[Data items]
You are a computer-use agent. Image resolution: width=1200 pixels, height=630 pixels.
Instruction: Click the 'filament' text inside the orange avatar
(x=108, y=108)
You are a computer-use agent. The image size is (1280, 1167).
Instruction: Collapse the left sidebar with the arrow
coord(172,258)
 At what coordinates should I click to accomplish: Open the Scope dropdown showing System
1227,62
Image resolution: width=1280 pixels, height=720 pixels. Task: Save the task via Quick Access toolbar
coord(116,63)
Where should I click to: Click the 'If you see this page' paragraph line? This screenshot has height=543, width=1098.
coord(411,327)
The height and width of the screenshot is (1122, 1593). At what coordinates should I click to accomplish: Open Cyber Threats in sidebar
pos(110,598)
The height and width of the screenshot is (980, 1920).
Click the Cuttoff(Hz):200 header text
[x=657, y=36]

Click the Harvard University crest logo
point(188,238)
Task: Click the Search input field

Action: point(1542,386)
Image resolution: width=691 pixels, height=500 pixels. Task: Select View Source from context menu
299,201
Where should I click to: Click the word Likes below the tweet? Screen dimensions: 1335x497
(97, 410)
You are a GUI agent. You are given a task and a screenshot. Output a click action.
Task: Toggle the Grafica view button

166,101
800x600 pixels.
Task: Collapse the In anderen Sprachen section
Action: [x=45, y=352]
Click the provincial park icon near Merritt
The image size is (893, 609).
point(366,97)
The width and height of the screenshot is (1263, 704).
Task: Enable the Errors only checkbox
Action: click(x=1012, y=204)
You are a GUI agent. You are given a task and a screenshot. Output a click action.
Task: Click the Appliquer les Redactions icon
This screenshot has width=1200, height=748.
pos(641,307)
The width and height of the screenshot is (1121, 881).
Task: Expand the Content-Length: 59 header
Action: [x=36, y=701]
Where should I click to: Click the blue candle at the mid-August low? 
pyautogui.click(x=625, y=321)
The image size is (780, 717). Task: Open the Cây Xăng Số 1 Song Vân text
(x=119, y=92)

- **Written instruction**
Can you echo the listing word for word, from its first line through the line containing "Action: [x=45, y=352]", with that line included and nothing after it?

- **Written solution**
You are a computer-use agent. Image resolution: width=1200 pixels, height=630 pixels.
Instruction: Click the 'filament' text inside the orange avatar
(x=108, y=108)
You are a computer-use agent. The image size is (1280, 1167).
Instruction: Collapse the left sidebar with the arrow
coord(172,258)
 At what coordinates should I click to accomplish: Open the Scope dropdown showing System
1227,62
Image resolution: width=1280 pixels, height=720 pixels. Task: Save the task via Quick Access toolbar
coord(116,63)
Where should I click to: Click the 'If you see this page' paragraph line? This screenshot has height=543, width=1098.
coord(411,327)
The height and width of the screenshot is (1122, 1593). At what coordinates should I click to accomplish: Open Cyber Threats in sidebar
pos(110,598)
The height and width of the screenshot is (980, 1920).
Click the Cuttoff(Hz):200 header text
[x=657, y=36]

Click the Harvard University crest logo
point(188,238)
Task: Click the Search input field

Action: point(1542,386)
Image resolution: width=691 pixels, height=500 pixels. Task: Select View Source from context menu
299,201
Where should I click to: Click the word Likes below the tweet? Screen dimensions: 1335x497
(97, 410)
You are a GUI agent. You are given a task and a screenshot. Output a click action.
Task: Toggle the Grafica view button

166,101
800x600 pixels.
Task: Collapse the In anderen Sprachen section
Action: [x=45, y=352]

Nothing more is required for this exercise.